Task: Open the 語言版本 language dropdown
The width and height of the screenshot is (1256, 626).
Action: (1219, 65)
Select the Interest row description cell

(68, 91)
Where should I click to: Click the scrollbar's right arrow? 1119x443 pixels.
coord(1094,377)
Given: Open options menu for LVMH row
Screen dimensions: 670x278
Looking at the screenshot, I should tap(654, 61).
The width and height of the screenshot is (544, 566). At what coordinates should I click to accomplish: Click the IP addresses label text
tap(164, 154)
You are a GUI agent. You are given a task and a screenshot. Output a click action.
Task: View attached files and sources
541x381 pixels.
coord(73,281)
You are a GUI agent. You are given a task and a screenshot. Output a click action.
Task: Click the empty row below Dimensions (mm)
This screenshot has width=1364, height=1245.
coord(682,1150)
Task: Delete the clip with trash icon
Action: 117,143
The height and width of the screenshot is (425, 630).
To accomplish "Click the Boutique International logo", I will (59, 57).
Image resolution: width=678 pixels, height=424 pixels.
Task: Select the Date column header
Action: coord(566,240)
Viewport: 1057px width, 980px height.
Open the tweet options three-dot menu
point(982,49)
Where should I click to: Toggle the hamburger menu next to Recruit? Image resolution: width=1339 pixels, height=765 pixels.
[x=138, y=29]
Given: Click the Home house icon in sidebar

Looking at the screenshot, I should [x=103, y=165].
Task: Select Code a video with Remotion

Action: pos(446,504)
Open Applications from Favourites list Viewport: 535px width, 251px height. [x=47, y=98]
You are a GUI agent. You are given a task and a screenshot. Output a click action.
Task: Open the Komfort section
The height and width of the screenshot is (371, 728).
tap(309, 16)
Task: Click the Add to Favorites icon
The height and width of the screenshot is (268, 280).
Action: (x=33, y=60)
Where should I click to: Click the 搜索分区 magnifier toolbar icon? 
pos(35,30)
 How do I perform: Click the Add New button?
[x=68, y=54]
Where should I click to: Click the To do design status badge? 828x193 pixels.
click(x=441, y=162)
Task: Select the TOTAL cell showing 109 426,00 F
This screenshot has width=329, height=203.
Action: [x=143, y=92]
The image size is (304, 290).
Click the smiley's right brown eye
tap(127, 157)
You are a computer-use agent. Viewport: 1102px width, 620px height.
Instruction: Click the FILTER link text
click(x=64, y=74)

(Exercise instructions):
Rewrite all the records above as a numbered list, with no blank lines.

(Reply):
1. Task: Open the 語言版本 language dropdown
2. The width and height of the screenshot is (1256, 626).
3. Action: (1219, 65)
4. Select the Interest row description cell
5. (68, 91)
6. Where should I click to: Click the scrollbar's right arrow? 1119x443 pixels.
7. coord(1094,377)
8. Given: Open options menu for LVMH row
9. Screen dimensions: 670x278
10. Looking at the screenshot, I should tap(654, 61).
11. The width and height of the screenshot is (544, 566). At what coordinates should I click to accomplish: Click the IP addresses label text
12. tap(164, 154)
13. You are a GUI agent. You are given a task and a screenshot. Output a click action.
14. Task: View attached files and sources
15. 541x381 pixels.
16. coord(73,281)
17. You are a GUI agent. You are given a task and a screenshot. Output a click action.
18. Task: Click the empty row below Dimensions (mm)
19. This screenshot has width=1364, height=1245.
20. coord(682,1150)
21. Task: Delete the clip with trash icon
22. Action: 117,143
23. The height and width of the screenshot is (425, 630).
24. To accomplish "Click the Boutique International logo", I will (59, 57).
25. Image resolution: width=678 pixels, height=424 pixels.
26. Task: Select the Date column header
27. Action: coord(566,240)
28. Viewport: 1057px width, 980px height.
29. Open the tweet options three-dot menu
30. point(982,49)
31. Where should I click to: Toggle the hamburger menu next to Recruit? Image resolution: width=1339 pixels, height=765 pixels.
32. [x=138, y=29]
33. Given: Click the Home house icon in sidebar
34. Looking at the screenshot, I should [x=103, y=165].
35. Task: Select Code a video with Remotion
36. Action: pos(446,504)
37. Open Applications from Favourites list Viewport: 535px width, 251px height. [x=47, y=98]
38. You are a GUI agent. You are given a task and a screenshot. Output a click action.
39. Task: Open the Komfort section
40. The height and width of the screenshot is (371, 728).
41. tap(309, 16)
42. Task: Click the Add to Favorites icon
43. The height and width of the screenshot is (268, 280).
44. Action: (x=33, y=60)
45. Where should I click to: Click the 搜索分区 magnifier toolbar icon? 
46. pos(35,30)
47.  How do I perform: Click the Add New button?
48. [x=68, y=54]
49. Where should I click to: Click the To do design status badge? 828x193 pixels.
50. click(x=441, y=162)
51. Task: Select the TOTAL cell showing 109 426,00 F
52. This screenshot has width=329, height=203.
53. Action: [x=143, y=92]
54. The image size is (304, 290).
55. Click the smiley's right brown eye
56. tap(127, 157)
57. You are a computer-use agent. Viewport: 1102px width, 620px height.
58. Instruction: Click the FILTER link text
59. click(x=64, y=74)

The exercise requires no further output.